Should the Series Get Dirty?

NASCAR Cup Series

As arguably the most controversial weekend outside of the championship has passed, we at Frontstretch figured that you, the beloved readers, could do for some more dirt content.

That duty has fallen to me, and I will happily take up this yoke and pose a question that I asked myself several times over the weekend: why doesn’t the NASCAR Xfinity Series run on the dirt too?

We’ve covered this before here on the site, but I wanted to revisit to dig a little bit deeper into the legitimacy of the Xfinity Series not getting a seat at the dusty, dirty table two years later.
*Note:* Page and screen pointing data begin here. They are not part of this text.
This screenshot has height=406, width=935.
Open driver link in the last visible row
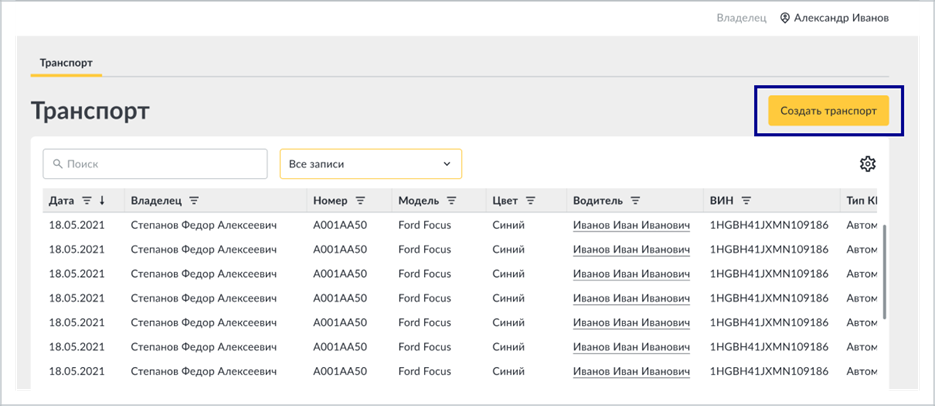[631, 371]
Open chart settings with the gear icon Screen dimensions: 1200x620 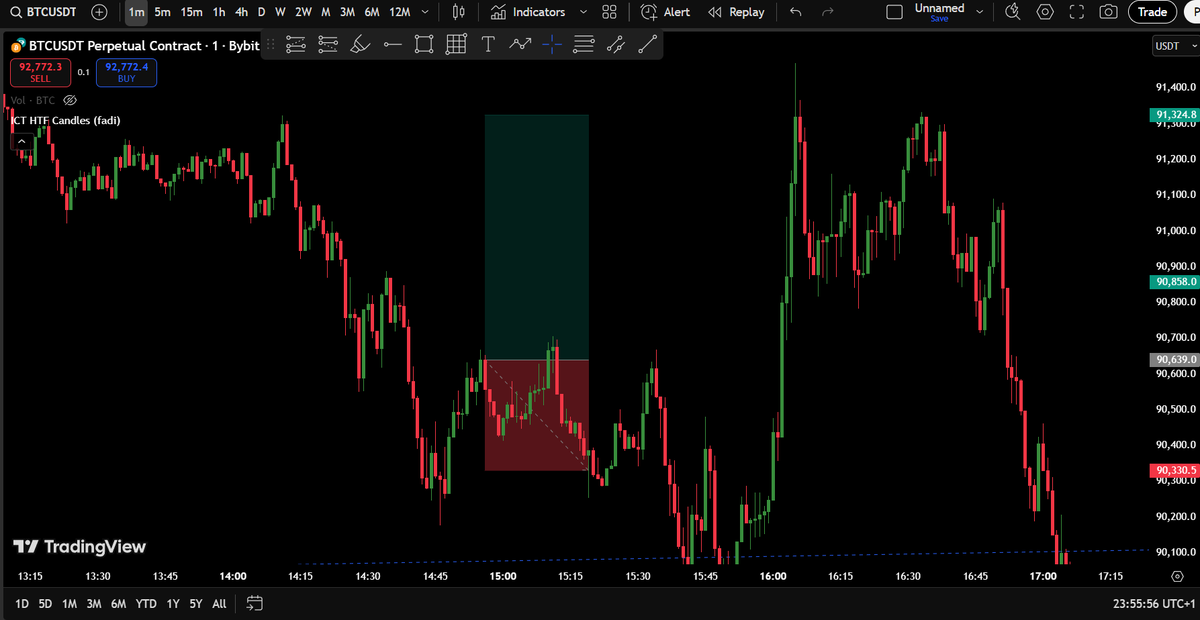1044,12
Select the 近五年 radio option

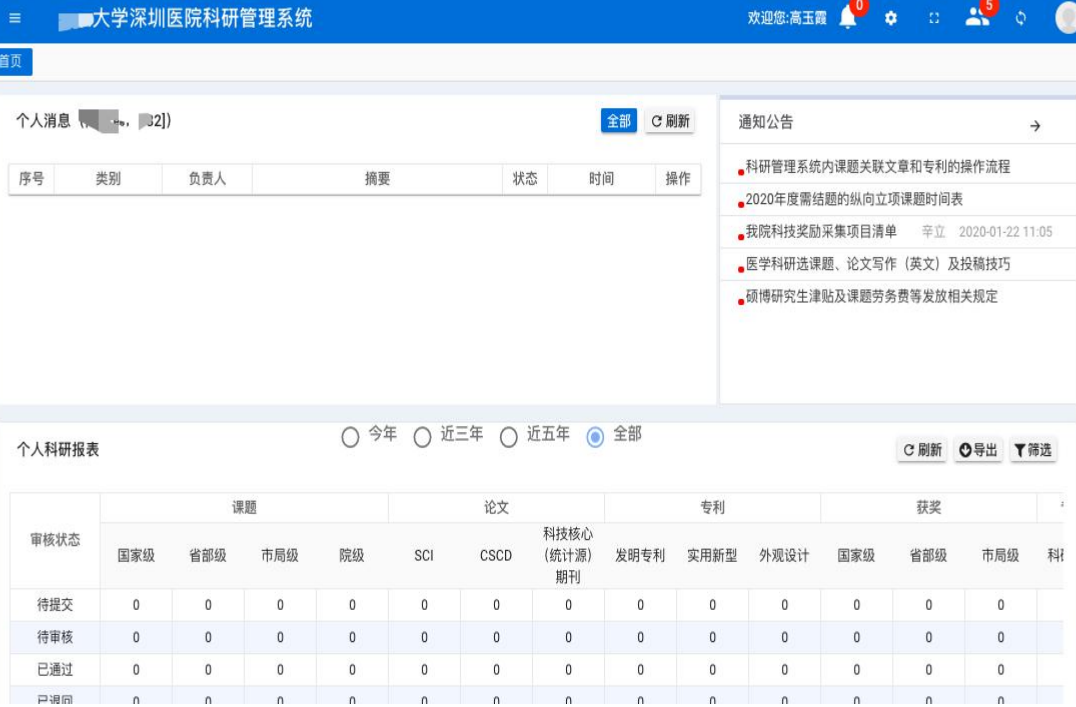point(509,437)
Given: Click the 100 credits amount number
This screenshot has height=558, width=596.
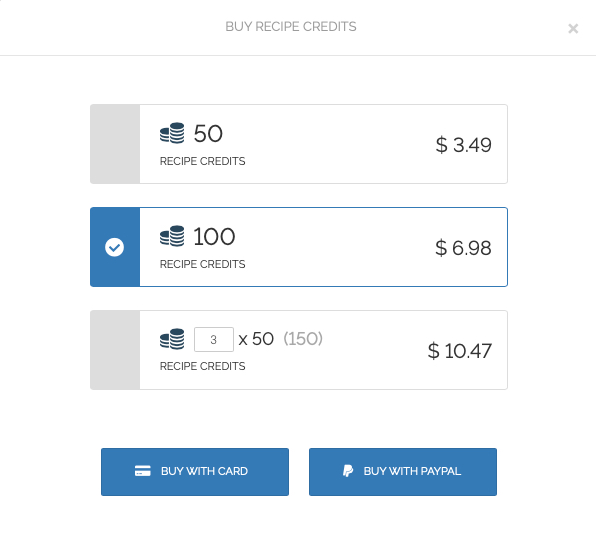Looking at the screenshot, I should tap(214, 236).
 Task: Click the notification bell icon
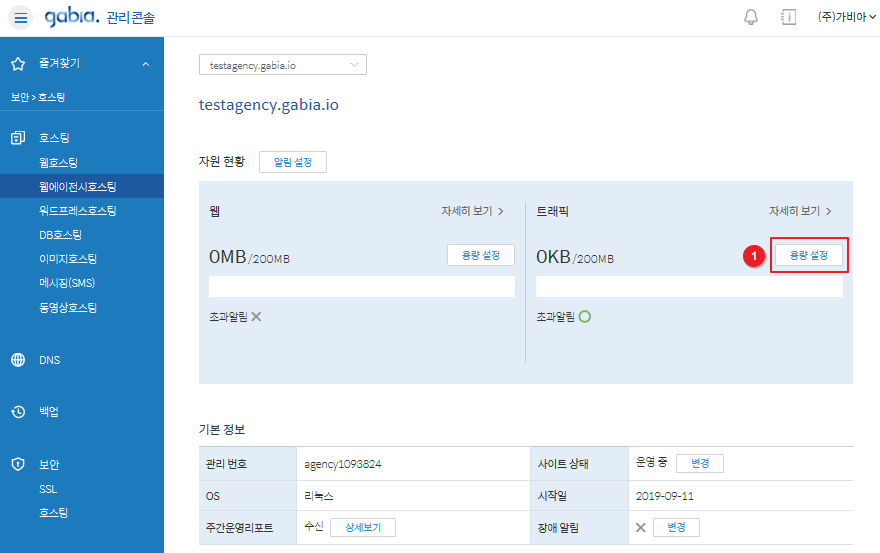click(x=751, y=18)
Don’t get it twisted, I’m not 100% sold on the series giving it a go on the dirt, but as a concept, it seems silly to run the lowest ranking nationally televised series on dirt along with the NASCAR Cup Series and just completely leave out the other.

That brings me to the biggest factor I can think of for all of the dirt racing advocates: it delegitimizes the Xfinity Series as a whole.

Even back in 2021, we were discussing the image problem with Xfinity. Is this NASCAR’s way of fixing it? Leaving the sport’s future stars out to dry? I would wager that outside of a few marquee names, no casual fan could name more than three Craftsman Truck Series drivers, but I can promise you they would be able to name more Xfinity drivers.

On top of that, if Xfinity’s image is supposed to be that they’re too good for a dirt race, then why run the Cup Series on it at all? If they’re not too good for it, the Xfinity teams definitely aren’t.

If the argument is that “Xfinity needs its own stage,” then I can promise you that running one dirt race a year isn’t going to hurt it nearly as much as keeping them from running that one dirt race a year. The more I think about it, the more it just doesn’t make any logical sense.

Then, I realize the detractors.

The racing absolutely sucks, and this is coming from someone who grew up at a local dirt track every weekend. What NASCAR is doing is taking a car that will essentially compete at Le Mans, slapping a grill cover on, putting on some really bad Goodyear dirt track tires and saying, “Alright, fellas, have at it.”

I would rather each and every team borrow a late model from someone and slide those around for 500 laps before I even considered attentively watching another Next Gen Bristol Dirt Race. This isn’t Next Gen we’re talking about here, though, is it?